• **Task description**
Please restate the data word for word.

[Stored data]
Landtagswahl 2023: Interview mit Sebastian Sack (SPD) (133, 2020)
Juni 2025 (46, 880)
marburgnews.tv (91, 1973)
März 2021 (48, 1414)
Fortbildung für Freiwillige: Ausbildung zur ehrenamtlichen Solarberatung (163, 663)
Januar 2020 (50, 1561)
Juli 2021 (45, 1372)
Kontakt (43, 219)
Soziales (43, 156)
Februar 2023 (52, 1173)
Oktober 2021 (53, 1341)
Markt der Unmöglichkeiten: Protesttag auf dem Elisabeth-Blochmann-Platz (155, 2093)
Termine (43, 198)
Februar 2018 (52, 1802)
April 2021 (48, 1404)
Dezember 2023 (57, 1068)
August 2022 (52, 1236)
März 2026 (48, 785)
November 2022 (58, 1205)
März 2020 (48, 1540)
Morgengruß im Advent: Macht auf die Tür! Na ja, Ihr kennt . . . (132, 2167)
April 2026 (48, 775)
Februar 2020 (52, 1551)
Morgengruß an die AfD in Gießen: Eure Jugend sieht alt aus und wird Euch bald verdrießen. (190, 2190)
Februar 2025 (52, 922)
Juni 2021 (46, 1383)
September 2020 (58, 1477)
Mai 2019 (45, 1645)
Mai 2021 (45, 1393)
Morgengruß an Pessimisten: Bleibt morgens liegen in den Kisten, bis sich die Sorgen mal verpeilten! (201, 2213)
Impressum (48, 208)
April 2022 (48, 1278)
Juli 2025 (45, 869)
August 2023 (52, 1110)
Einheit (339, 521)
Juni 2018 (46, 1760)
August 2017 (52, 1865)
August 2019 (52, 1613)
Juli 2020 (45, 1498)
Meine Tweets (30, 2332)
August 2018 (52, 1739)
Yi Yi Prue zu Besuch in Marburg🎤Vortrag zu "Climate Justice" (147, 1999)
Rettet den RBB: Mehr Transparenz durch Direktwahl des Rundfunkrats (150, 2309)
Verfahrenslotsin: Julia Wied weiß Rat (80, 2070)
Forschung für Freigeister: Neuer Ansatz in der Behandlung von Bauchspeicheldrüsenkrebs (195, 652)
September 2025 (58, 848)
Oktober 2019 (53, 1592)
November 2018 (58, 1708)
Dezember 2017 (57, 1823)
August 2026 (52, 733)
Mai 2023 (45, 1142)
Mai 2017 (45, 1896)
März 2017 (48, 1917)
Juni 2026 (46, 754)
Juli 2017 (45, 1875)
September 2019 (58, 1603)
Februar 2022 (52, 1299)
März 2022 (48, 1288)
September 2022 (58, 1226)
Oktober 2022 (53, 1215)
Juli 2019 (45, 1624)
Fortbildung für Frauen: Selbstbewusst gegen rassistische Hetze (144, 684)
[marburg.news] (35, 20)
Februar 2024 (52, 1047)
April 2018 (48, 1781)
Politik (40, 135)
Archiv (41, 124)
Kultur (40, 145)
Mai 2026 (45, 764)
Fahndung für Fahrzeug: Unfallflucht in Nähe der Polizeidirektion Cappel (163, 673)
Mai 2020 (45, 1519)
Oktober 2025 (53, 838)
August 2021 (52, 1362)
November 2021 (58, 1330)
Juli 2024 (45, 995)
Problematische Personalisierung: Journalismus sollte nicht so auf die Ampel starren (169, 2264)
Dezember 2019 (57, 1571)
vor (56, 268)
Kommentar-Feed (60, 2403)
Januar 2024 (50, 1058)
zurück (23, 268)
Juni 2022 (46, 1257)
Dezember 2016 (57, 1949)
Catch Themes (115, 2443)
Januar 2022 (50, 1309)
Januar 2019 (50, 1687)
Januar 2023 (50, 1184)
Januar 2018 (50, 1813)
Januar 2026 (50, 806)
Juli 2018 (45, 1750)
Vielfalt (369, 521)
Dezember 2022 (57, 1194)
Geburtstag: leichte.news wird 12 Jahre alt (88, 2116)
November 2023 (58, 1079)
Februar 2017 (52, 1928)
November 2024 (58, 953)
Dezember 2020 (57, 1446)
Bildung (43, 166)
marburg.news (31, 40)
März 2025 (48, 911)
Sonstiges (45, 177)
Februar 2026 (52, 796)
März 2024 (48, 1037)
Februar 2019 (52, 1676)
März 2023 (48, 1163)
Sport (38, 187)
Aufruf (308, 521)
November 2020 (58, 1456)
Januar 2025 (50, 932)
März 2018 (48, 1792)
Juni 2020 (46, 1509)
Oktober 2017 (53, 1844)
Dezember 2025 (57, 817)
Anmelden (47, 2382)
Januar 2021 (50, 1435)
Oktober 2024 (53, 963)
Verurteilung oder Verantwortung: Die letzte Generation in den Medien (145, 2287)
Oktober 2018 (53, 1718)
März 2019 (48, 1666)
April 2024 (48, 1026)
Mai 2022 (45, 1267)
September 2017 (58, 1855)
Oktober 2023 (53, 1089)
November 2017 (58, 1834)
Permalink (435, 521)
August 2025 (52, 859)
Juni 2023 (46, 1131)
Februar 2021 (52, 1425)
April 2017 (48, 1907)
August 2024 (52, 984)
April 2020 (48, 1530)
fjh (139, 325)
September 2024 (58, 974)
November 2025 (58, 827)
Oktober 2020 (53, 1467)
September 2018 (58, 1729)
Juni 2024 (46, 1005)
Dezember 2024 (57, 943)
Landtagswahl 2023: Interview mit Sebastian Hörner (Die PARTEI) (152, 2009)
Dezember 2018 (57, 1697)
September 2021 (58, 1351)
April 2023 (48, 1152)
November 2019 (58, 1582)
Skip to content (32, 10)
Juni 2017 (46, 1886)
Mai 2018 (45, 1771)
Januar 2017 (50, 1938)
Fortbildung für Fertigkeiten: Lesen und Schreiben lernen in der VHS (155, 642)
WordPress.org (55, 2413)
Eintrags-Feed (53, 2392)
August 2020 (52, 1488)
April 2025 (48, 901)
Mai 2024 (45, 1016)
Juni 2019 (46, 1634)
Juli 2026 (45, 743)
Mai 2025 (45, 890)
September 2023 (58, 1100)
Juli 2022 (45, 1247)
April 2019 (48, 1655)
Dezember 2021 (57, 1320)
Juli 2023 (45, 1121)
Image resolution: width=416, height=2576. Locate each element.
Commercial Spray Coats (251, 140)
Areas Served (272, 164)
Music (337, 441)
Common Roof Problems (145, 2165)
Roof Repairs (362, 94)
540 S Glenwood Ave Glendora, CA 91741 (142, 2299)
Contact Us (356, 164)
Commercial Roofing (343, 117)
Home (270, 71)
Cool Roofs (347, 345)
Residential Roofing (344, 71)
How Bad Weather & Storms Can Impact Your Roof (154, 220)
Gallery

• **Your solution**
Landtagswahl 2023: Interview mit Sebastian Sack (SPD) (133, 2020)
Juni 2025 (46, 880)
marburgnews.tv (91, 1973)
März 2021 (48, 1414)
Fortbildung für Freiwillige: Ausbildung zur ehrenamtlichen Solarberatung (163, 663)
Januar 2020 (50, 1561)
Juli 2021 (45, 1372)
Kontakt (43, 219)
Soziales (43, 156)
Februar 2023 (52, 1173)
Oktober 2021 (53, 1341)
Markt der Unmöglichkeiten: Protesttag auf dem Elisabeth-Blochmann-Platz (155, 2093)
Termine (43, 198)
Februar 2018 (52, 1802)
April 2021 (48, 1404)
Dezember 2023 (57, 1068)
August 2022 (52, 1236)
März 2026 (48, 785)
November 2022 (58, 1205)
März 2020 (48, 1540)
Morgengruß im Advent: Macht auf die Tür! Na ja, Ihr kennt . . . (132, 2167)
April 2026 (48, 775)
Februar 2020 (52, 1551)
Morgengruß an die AfD in Gießen: Eure Jugend sieht alt aus und wird Euch bald verdrießen. (190, 2190)
Februar 2025 (52, 922)
Juni 2021 (46, 1383)
September 2020 (58, 1477)
Mai 2019 (45, 1645)
Mai 2021 (45, 1393)
Morgengruß an Pessimisten: Bleibt morgens liegen in den Kisten, bis sich die Sorgen mal verpeilten! (201, 2213)
Impressum (48, 208)
April 2022 (48, 1278)
Juli 2025 (45, 869)
August 2023 (52, 1110)
Einheit (339, 521)
Juni 2018 (46, 1760)
August 2017 (52, 1865)
August 2019 (52, 1613)
Juli 2020 (45, 1498)
Meine Tweets (30, 2332)
August 2018 (52, 1739)
Yi Yi Prue zu Besuch in Marburg🎤Vortrag zu "Climate Justice" (147, 1999)
Rettet den RBB: Mehr Transparenz durch Direktwahl des Rundfunkrats (150, 2309)
Verfahrenslotsin: Julia Wied weiß Rat (80, 2070)
Forschung für Freigeister: Neuer Ansatz in der Behandlung von Bauchspeicheldrüsenkrebs (195, 652)
September 2025 (58, 848)
Oktober 2019 (53, 1592)
November 2018 (58, 1708)
Dezember 2017 (57, 1823)
August 2026 (52, 733)
Mai 2023 (45, 1142)
Mai 2017 (45, 1896)
März 2017 (48, 1917)
Juni 2026 (46, 754)
Juli 2017 (45, 1875)
September 2019 (58, 1603)
Februar 2022 (52, 1299)
März 2022 (48, 1288)
September 2022 (58, 1226)
Oktober 2022 (53, 1215)
Juli 2019 (45, 1624)
Fortbildung für Frauen: Selbstbewusst gegen rassistische Hetze (144, 684)
[marburg.news] (35, 20)
Februar 2024 (52, 1047)
April 2018 (48, 1781)
Politik (40, 135)
Archiv (41, 124)
Kultur (40, 145)
Mai 2026 (45, 764)
Fahndung für Fahrzeug: Unfallflucht in Nähe der Polizeidirektion Cappel (163, 673)
Mai 2020 (45, 1519)
Oktober 2025 (53, 838)
August 2021 (52, 1362)
November 2021 (58, 1330)
Juli 2024 (45, 995)
Problematische Personalisierung: Journalismus sollte nicht so auf die Ampel starren (169, 2264)
Dezember 2019 (57, 1571)
vor (56, 268)
Kommentar-Feed (60, 2403)
Januar 2024 (50, 1058)
zurück (23, 268)
Juni 2022 (46, 1257)
Dezember 2016 (57, 1949)
Catch Themes (115, 2443)
Januar 2022 (50, 1309)
Januar 2019 (50, 1687)
Januar 2023 (50, 1184)
Januar 2018 (50, 1813)
Januar 2026 (50, 806)
Juli 2018 (45, 1750)
Vielfalt (369, 521)
Dezember 2022 (57, 1194)
Geburtstag: leichte.news wird 12 Jahre alt (88, 2116)
November 2023 (58, 1079)
Februar 2017 (52, 1928)
November 2024 (58, 953)
Dezember 2020 (57, 1446)
Bildung (43, 166)
marburg.news (31, 40)
März 2025 (48, 911)
Sonstiges (45, 177)
Februar 2026 (52, 796)
März 2024 (48, 1037)
Februar 2019 (52, 1676)
März 2023 (48, 1163)
Sport (38, 187)
Aufruf (308, 521)
November 2020 (58, 1456)
Januar 2025 (50, 932)
März 2018 (48, 1792)
Juni 2020 (46, 1509)
Oktober 2017 (53, 1844)
Dezember 2025 (57, 817)
Anmelden (47, 2382)
Januar 2021 (50, 1435)
Oktober 2024 (53, 963)
Verurteilung oder Verantwortung: Die letzte Generation in den Medien (145, 2287)
Oktober 2018 (53, 1718)
März 2019 (48, 1666)
April 2024 (48, 1026)
Mai 2022 (45, 1267)
September 2017 (58, 1855)
Oktober 2023 (53, 1089)
November 2017 (58, 1834)
Permalink (435, 521)
August 2025 (52, 859)
Juni 2023 (46, 1131)
Februar 2021 (52, 1425)
April 2017 (48, 1907)
August 2024 (52, 984)
April 2020 (48, 1530)
fjh (139, 325)
September 2024 (58, 974)
November 2025 (58, 827)
Oktober 2020 (53, 1467)
September 2018 (58, 1729)
Juni 2024 (46, 1005)
Dezember 2024 (57, 943)
Landtagswahl 2023: Interview mit Sebastian Hörner (Die PARTEI) (152, 2009)
Dezember 2018 (57, 1697)
September 2021 (58, 1351)
April 2023 (48, 1152)
November 2019 (58, 1582)
Skip to content (32, 10)
Juni 2017 (46, 1886)
Mai 2018 (45, 1771)
Januar 2017 (50, 1938)
Fortbildung für Fertigkeiten: Lesen und Schreiben lernen in der VHS (155, 642)
WordPress.org (55, 2413)
Eintrags-Feed (53, 2392)
August 2020 (52, 1488)
April 2025 (48, 901)
Mai 2024 (45, 1016)
Juni 2019 (46, 1634)
Juli 2026 (45, 743)
Mai 2025 (45, 890)
September 2023 (58, 1100)
Juli 2022 (45, 1247)
April 2019 (48, 1655)
Dezember 2021 (57, 1320)
Juli 2023 (45, 1121)
Image resolution: width=416, height=2576. Locate each element.
Commercial Spray Coats (251, 140)
Areas Served (272, 164)
Music (337, 441)
Common Roof Problems (145, 2165)
Roof Repairs (362, 94)
540 S Glenwood Ave Glendora, CA 91741 (142, 2299)
Contact Us (356, 164)
Commercial Roofing (343, 117)
Home (270, 71)
Cool Roofs (347, 345)
Residential Roofing (344, 71)
How Bad Weather & Storms Can Impact Your Roof (154, 220)
Gallery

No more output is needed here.